### Aufgaben
**1.** Beantworten Sie zum Text über Empfängnisverhütung durch Impfung folgende Fragen:
(a) Was wird dem Organismus bei vielen der Ansätze injiziert?
(b) Was dient beim australischen Ansatz als Transportmittel für den Impfstoff?
(c) Wie viel Prozent der weiblichen Tiere müssen laut Studien unfruchtbar sein, damit die Population dauerhaft schwindet?
**2.** Fassen Sie den Absatz des Textes über Empfängnisverhütung durch Impfung, der mit „Weltweit arbeiten Forscher“ beginnt, als kurze Liste zusammen.

### Vorliegender Text
.....

Weltweit arbeiten Forscher an neuen Methoden zur Empfängnisverhütung – zur Kontrolle von Tierpopulationen, aber auch für die Anwendung beim Menschen. Viele der Ansätze laufen auf eine Art Impfung hinaus: Dem Organismus wird ein Eiweiß injiziert, das auch in der Hülle der Eizelle vorkommt. Als Immun-Antwort werden Antikörper gebildet, um das vermeintlich fremde Protein zu neutralisieren. Die Antikörper werden über lange Zeit ins Blut und auf die Schleimhäute abgegeben, um beim Erkennen eines Eindringlings sofort Alarm schlagen zu können. Spermien können dadurch nicht mehr an der Eizelle andocken, weil ihre Andockstellen bereits von Antikörpern belegt sind.

Das Neue am australischen Ansatz ist die Verwendung eines Virus als Transportmittel für den Impfstoff. Damit wären teure und im weitläufigen Au- stralien ineffiziente Kampagnen mit Impfstoff-Ködern unnötig. Hauptvorteil der Impfung ist jedoch die schnelle Verbreitung der Viren. Kaninchen leben in Gruppen zusammen und würden sich gegenseitig schnell anstecken. Somit dürfte es nicht lange dauern, bis der Anti-Baby-Virus sich über den Kontinent verbreitet und viele Kaninchen unfruchtbar gemacht hat. Studien besagen, daß die Population erst dann dauerhaft schwindet, wenn 80 Prozent der weiblichen Tiere unfruchtbar sind.

.....

### Ausgelesenes Material
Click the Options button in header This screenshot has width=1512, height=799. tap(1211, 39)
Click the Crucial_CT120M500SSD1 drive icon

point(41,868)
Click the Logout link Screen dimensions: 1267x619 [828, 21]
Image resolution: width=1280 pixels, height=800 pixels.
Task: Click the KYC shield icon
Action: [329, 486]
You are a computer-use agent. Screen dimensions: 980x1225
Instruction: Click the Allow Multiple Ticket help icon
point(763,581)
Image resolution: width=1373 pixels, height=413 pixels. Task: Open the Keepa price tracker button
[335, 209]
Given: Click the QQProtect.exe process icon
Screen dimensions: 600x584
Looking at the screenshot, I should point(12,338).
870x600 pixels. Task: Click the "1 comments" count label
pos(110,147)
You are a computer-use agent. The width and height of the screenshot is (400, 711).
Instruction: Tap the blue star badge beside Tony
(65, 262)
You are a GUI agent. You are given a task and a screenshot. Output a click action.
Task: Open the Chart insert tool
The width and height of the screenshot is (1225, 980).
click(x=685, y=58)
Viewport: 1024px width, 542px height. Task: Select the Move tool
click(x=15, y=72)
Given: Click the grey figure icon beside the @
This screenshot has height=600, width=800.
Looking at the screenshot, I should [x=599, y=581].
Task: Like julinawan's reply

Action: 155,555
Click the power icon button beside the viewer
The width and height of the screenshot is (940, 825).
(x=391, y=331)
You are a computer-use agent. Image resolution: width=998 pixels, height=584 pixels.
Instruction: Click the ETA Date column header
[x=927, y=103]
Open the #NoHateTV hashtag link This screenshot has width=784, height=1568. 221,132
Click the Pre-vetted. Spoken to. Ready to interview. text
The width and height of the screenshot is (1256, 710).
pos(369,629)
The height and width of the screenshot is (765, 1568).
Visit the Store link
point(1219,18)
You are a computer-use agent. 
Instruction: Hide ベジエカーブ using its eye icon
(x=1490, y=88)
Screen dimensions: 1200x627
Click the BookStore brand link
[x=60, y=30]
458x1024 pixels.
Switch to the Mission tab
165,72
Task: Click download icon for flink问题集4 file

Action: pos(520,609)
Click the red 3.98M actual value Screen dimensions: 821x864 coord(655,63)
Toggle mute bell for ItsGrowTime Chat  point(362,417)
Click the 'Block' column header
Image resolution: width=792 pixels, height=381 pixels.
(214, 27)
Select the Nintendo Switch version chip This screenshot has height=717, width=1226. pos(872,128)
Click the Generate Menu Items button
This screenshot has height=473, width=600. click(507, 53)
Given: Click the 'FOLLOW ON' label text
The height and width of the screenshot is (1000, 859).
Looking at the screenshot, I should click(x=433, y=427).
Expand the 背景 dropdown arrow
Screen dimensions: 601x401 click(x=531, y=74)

.....

### Lösungen
**1.**
(a) Ein Eiweiß, das auch in der Hülle der Eizelle vorkommt.
(b) Ein Virus.
(c) 80 Prozent.

**2.**
- Forscher weltweit entwickeln neue Verhütungsmethoden für Tiere und Menschen.
- Viele Ansätze sind eine Art Impfung mit einem Eiweiß aus der Hülle der Eizelle.
- Der Körper bildet dagegen Antikörper.
- Diese gelangen lange Zeit ins Blut und auf die Schleimhäute.
- Sie belegen die Andockstellen an der Eizelle, sodass Spermien nicht mehr andocken können.